[RFC PATCH 2/3] topology: support node_numa_mem() for determining the fallback node

Wed Jul 23 07:49:11 EST 2014

Hello,

On Tue, Jul 22, 2014 at 02:43:11PM -0700, Nishanth Aravamudan wrote:
...
> "    There is an issue currently where NUMA information is used on powerpc
>     (and possibly ia64) before it has been read from the device-tree, which
>     leads to large slab consumption with CONFIG_SLUB and memoryless nodes.
>     
>     NUMA powerpc non-boot CPU's cpu_to_node/cpu_to_mem is only accurate
>     after start_secondary(), similar to ia64, which is invoked via
>     smp_init().
>     
>     Commit 6ee0578b4daae ("workqueue: mark init_workqueues() as
>     early_initcall()") made init_workqueues() be invoked via
>     do_pre_smp_initcalls(), which is obviously before the secondary
>     processors are online.
>     ...
>     Therefore, when init_workqueues() runs, it sees all CPUs as being on
>     Node 0. On LPARs or KVM guests where Node 0 is memoryless, this leads to
>     a high number of slab deactivations
>     (http://www.spinics.net/lists/linux-mm/msg67489.html)."
> 
> Christoph/Tejun, do you see the issue I'm referring to?

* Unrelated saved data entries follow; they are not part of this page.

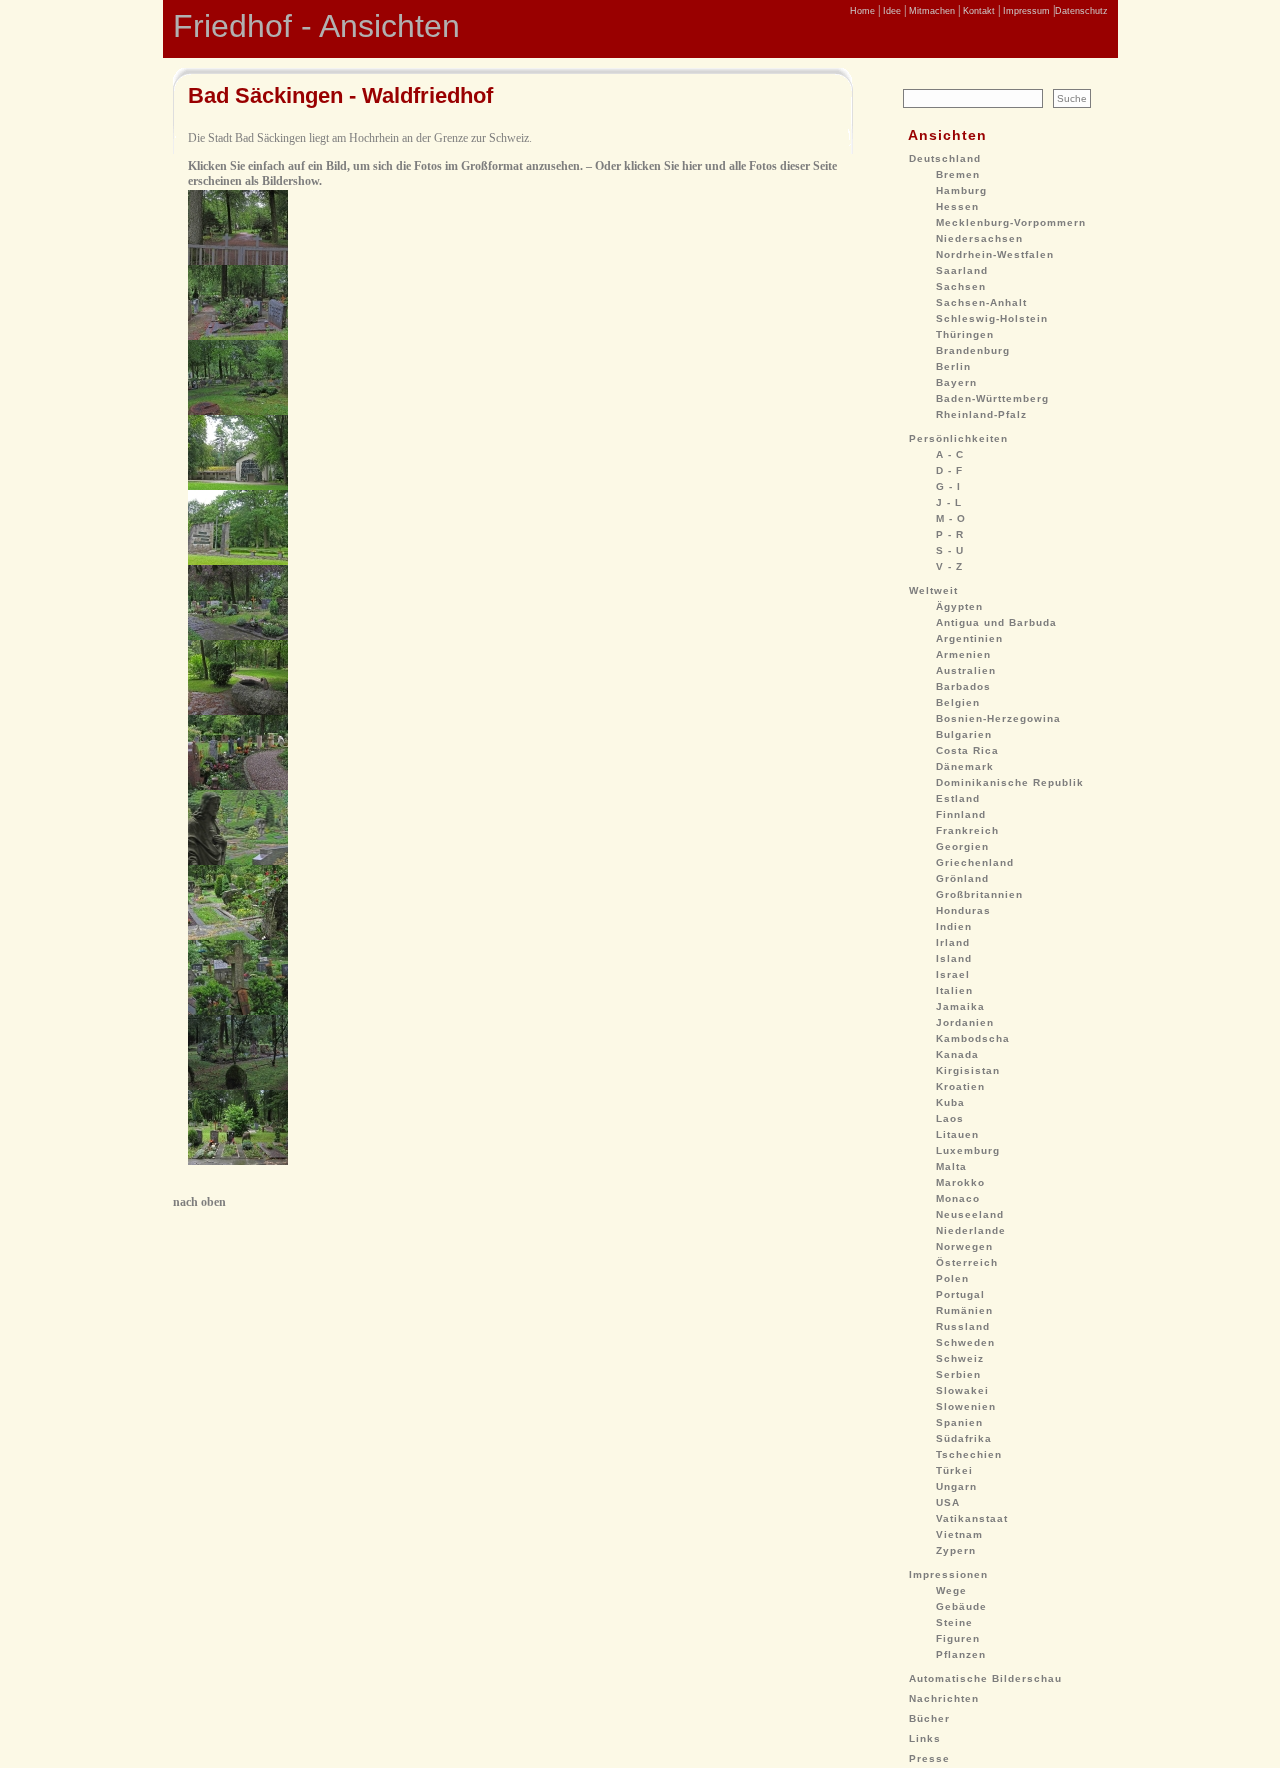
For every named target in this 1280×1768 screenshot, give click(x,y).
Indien (954, 926)
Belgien (958, 702)
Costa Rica (967, 750)
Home (862, 11)
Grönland (962, 878)
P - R (950, 534)
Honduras (963, 910)
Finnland (961, 814)
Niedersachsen (979, 238)
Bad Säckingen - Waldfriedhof (340, 95)
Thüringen (965, 334)
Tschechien (969, 1454)
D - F (949, 470)
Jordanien (965, 1022)
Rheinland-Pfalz (981, 414)
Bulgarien (964, 734)
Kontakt (977, 11)
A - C (950, 454)
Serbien (958, 1374)
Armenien (963, 654)
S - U (950, 550)
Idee (890, 11)
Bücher (929, 1718)
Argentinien (969, 638)
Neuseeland (970, 1214)
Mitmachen (930, 11)
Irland (953, 942)
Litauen (957, 1134)
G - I (948, 486)
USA (948, 1502)
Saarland (962, 270)
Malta (951, 1166)
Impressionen (948, 1574)
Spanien (959, 1422)
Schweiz (960, 1358)
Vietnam (959, 1534)
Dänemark (965, 766)
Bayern (956, 382)
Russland (963, 1326)
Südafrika (964, 1438)
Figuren (958, 1638)
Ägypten (959, 606)
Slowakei (962, 1390)
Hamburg (961, 190)
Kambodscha (973, 1038)
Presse (929, 1758)
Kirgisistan (968, 1070)
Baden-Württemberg (992, 398)
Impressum (1025, 11)
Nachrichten (944, 1698)
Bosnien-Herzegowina (998, 718)
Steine (954, 1622)
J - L (949, 502)
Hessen (957, 206)
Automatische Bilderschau (985, 1678)
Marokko (960, 1182)
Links (925, 1738)
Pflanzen (961, 1654)
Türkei (954, 1470)
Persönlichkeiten (958, 438)
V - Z (949, 566)
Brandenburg (973, 350)
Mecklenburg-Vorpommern (1011, 222)
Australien (966, 670)
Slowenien (966, 1406)
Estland (958, 798)
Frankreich (967, 830)
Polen (952, 1278)
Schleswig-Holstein (992, 318)
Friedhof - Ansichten (316, 26)
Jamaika (960, 1006)
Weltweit (933, 590)
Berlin (953, 366)
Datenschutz (1081, 11)
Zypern (956, 1550)
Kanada (957, 1054)
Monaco (958, 1198)
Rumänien (964, 1310)
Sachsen (961, 286)
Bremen (958, 174)
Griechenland (975, 862)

Is my analysis
> correct? It seems like regardless of CONFIG_USE_PERCPU_NUMA_NODE_ID, we
> have to be especially careful that users of cpu_to_{node,mem} and
> related APIs run *after* correct values are stored for all used CPUs?

Without delving into the code, yes, NUMA info should be set up as soon
as possible before major allocations happen.  All allocations which
happen beforehand would naturally be done with bogus NUMA information.

Thanks.

-- 
tejun